(GIVEN INFORMATION Opens)

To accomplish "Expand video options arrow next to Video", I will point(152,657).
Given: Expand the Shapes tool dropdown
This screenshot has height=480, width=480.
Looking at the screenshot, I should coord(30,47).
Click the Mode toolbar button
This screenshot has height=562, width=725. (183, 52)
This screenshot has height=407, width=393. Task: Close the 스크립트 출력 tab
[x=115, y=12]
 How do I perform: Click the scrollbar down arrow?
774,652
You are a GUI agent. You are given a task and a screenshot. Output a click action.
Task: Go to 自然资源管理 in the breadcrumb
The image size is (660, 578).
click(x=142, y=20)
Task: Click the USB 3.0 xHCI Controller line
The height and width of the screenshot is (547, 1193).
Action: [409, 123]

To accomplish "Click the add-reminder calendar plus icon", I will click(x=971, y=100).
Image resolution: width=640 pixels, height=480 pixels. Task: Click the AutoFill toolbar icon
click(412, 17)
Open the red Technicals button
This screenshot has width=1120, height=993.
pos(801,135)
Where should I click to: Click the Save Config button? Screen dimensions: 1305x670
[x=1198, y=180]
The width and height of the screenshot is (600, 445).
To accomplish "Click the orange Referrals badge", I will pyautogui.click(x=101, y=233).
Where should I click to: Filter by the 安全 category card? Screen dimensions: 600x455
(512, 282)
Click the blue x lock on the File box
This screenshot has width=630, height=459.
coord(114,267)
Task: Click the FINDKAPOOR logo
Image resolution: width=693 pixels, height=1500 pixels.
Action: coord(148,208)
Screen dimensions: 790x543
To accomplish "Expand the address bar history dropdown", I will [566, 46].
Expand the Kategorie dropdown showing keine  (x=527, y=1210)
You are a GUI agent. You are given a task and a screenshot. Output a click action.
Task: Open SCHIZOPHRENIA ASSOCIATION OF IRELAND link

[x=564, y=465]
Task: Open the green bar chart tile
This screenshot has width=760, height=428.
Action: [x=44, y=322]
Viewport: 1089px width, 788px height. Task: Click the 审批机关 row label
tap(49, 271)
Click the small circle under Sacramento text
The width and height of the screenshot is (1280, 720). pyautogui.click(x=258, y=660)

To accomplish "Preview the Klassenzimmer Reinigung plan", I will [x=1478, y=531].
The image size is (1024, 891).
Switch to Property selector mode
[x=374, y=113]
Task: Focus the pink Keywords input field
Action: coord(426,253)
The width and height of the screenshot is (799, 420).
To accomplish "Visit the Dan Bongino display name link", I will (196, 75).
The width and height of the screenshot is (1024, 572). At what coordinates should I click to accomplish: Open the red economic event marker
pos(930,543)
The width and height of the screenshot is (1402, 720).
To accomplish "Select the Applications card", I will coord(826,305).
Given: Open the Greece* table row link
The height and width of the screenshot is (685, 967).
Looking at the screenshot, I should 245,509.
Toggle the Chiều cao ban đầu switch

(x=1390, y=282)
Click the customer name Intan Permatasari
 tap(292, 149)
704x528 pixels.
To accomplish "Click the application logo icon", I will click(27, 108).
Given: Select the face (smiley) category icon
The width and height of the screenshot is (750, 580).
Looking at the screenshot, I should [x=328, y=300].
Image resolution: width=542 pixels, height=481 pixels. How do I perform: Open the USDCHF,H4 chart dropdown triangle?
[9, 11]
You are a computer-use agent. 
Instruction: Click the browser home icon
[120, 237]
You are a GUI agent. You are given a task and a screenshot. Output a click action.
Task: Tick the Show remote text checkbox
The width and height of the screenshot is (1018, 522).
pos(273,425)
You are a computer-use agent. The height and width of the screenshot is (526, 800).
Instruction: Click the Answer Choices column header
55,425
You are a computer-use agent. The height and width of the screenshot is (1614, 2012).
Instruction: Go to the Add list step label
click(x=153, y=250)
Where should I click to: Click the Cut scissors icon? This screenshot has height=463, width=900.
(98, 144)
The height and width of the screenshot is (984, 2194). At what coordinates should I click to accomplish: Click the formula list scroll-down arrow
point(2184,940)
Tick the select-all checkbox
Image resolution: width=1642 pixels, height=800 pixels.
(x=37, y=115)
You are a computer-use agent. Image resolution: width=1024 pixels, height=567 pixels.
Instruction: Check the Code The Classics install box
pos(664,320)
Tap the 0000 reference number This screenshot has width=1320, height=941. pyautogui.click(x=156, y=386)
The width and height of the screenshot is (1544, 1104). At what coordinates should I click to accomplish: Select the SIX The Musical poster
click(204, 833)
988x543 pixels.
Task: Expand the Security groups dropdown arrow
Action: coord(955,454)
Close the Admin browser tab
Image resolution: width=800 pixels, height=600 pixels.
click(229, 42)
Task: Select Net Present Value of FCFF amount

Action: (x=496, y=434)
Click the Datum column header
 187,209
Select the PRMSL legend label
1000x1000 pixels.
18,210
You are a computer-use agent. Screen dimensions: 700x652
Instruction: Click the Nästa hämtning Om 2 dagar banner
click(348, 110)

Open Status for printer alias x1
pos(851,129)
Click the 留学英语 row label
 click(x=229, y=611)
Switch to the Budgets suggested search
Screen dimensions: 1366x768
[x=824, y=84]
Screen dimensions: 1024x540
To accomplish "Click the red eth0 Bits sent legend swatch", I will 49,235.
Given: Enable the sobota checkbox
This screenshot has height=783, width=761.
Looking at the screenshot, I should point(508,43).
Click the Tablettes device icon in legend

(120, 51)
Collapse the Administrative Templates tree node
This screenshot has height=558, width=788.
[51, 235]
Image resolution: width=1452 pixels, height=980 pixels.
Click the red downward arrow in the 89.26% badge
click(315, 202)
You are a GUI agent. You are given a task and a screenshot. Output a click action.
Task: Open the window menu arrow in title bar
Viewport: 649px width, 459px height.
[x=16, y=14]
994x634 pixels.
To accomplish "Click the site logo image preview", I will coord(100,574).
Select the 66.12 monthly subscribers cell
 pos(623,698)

(GIVEN INFORMATION Closes)

_AIM OF THE EXERCISE_. Restate each record exactly as written.

_SOLUTION_.
To accomplish "Expand video options arrow next to Video", I will point(152,657).
Given: Expand the Shapes tool dropdown
This screenshot has height=480, width=480.
Looking at the screenshot, I should coord(30,47).
Click the Mode toolbar button
This screenshot has height=562, width=725. (183, 52)
This screenshot has height=407, width=393. Task: Close the 스크립트 출력 tab
[x=115, y=12]
 How do I perform: Click the scrollbar down arrow?
774,652
You are a GUI agent. You are given a task and a screenshot. Output a click action.
Task: Go to 自然资源管理 in the breadcrumb
The image size is (660, 578).
click(x=142, y=20)
Task: Click the USB 3.0 xHCI Controller line
The height and width of the screenshot is (547, 1193).
Action: [409, 123]

To accomplish "Click the add-reminder calendar plus icon", I will click(x=971, y=100).
Image resolution: width=640 pixels, height=480 pixels. Task: Click the AutoFill toolbar icon
click(412, 17)
Open the red Technicals button
This screenshot has width=1120, height=993.
pos(801,135)
Where should I click to: Click the Save Config button? Screen dimensions: 1305x670
[x=1198, y=180]
The width and height of the screenshot is (600, 445).
To accomplish "Click the orange Referrals badge", I will pyautogui.click(x=101, y=233).
Where should I click to: Filter by the 安全 category card? Screen dimensions: 600x455
(512, 282)
Click the blue x lock on the File box
This screenshot has width=630, height=459.
coord(114,267)
Task: Click the FINDKAPOOR logo
Image resolution: width=693 pixels, height=1500 pixels.
Action: coord(148,208)
Screen dimensions: 790x543
To accomplish "Expand the address bar history dropdown", I will [566, 46].
Expand the Kategorie dropdown showing keine  (x=527, y=1210)
You are a GUI agent. You are given a task and a screenshot. Output a click action.
Task: Open SCHIZOPHRENIA ASSOCIATION OF IRELAND link

[x=564, y=465]
Task: Open the green bar chart tile
This screenshot has width=760, height=428.
Action: [x=44, y=322]
Viewport: 1089px width, 788px height. Task: Click the 审批机关 row label
tap(49, 271)
Click the small circle under Sacramento text
The width and height of the screenshot is (1280, 720). pyautogui.click(x=258, y=660)

To accomplish "Preview the Klassenzimmer Reinigung plan", I will [x=1478, y=531].
The image size is (1024, 891).
Switch to Property selector mode
[x=374, y=113]
Task: Focus the pink Keywords input field
Action: coord(426,253)
The width and height of the screenshot is (799, 420).
To accomplish "Visit the Dan Bongino display name link", I will (196, 75).
The width and height of the screenshot is (1024, 572). At what coordinates should I click to accomplish: Open the red economic event marker
pos(930,543)
The width and height of the screenshot is (1402, 720).
To accomplish "Select the Applications card", I will coord(826,305).
Given: Open the Greece* table row link
The height and width of the screenshot is (685, 967).
Looking at the screenshot, I should 245,509.
Toggle the Chiều cao ban đầu switch

(x=1390, y=282)
Click the customer name Intan Permatasari
 tap(292, 149)
704x528 pixels.
To accomplish "Click the application logo icon", I will click(27, 108).
Given: Select the face (smiley) category icon
The width and height of the screenshot is (750, 580).
Looking at the screenshot, I should [x=328, y=300].
Image resolution: width=542 pixels, height=481 pixels. How do I perform: Open the USDCHF,H4 chart dropdown triangle?
[9, 11]
You are a computer-use agent. 
Instruction: Click the browser home icon
[120, 237]
You are a GUI agent. You are given a task and a screenshot. Output a click action.
Task: Tick the Show remote text checkbox
The width and height of the screenshot is (1018, 522).
pos(273,425)
You are a computer-use agent. The height and width of the screenshot is (526, 800).
Instruction: Click the Answer Choices column header
55,425
You are a computer-use agent. The height and width of the screenshot is (1614, 2012).
Instruction: Go to the Add list step label
click(x=153, y=250)
Where should I click to: Click the Cut scissors icon? This screenshot has height=463, width=900.
(98, 144)
The height and width of the screenshot is (984, 2194). At what coordinates should I click to accomplish: Click the formula list scroll-down arrow
point(2184,940)
Tick the select-all checkbox
Image resolution: width=1642 pixels, height=800 pixels.
(x=37, y=115)
You are a computer-use agent. Image resolution: width=1024 pixels, height=567 pixels.
Instruction: Check the Code The Classics install box
pos(664,320)
Tap the 0000 reference number This screenshot has width=1320, height=941. pyautogui.click(x=156, y=386)
The width and height of the screenshot is (1544, 1104). At what coordinates should I click to accomplish: Select the SIX The Musical poster
click(204, 833)
988x543 pixels.
Task: Expand the Security groups dropdown arrow
Action: coord(955,454)
Close the Admin browser tab
Image resolution: width=800 pixels, height=600 pixels.
click(229, 42)
Task: Select Net Present Value of FCFF amount

Action: (x=496, y=434)
Click the Datum column header
 187,209
Select the PRMSL legend label
1000x1000 pixels.
18,210
You are a computer-use agent. Screen dimensions: 700x652
Instruction: Click the Nästa hämtning Om 2 dagar banner
click(348, 110)

Open Status for printer alias x1
pos(851,129)
Click the 留学英语 row label
 click(x=229, y=611)
Switch to the Budgets suggested search
Screen dimensions: 1366x768
[x=824, y=84]
Screen dimensions: 1024x540
To accomplish "Click the red eth0 Bits sent legend swatch", I will 49,235.
Given: Enable the sobota checkbox
This screenshot has height=783, width=761.
Looking at the screenshot, I should point(508,43).
Click the Tablettes device icon in legend

(120, 51)
Collapse the Administrative Templates tree node
This screenshot has height=558, width=788.
[51, 235]
Image resolution: width=1452 pixels, height=980 pixels.
Click the red downward arrow in the 89.26% badge
click(315, 202)
You are a GUI agent. You are given a task and a screenshot. Output a click action.
Task: Open the window menu arrow in title bar
Viewport: 649px width, 459px height.
[x=16, y=14]
994x634 pixels.
To accomplish "Click the site logo image preview", I will coord(100,574).
Select the 66.12 monthly subscribers cell
 pos(623,698)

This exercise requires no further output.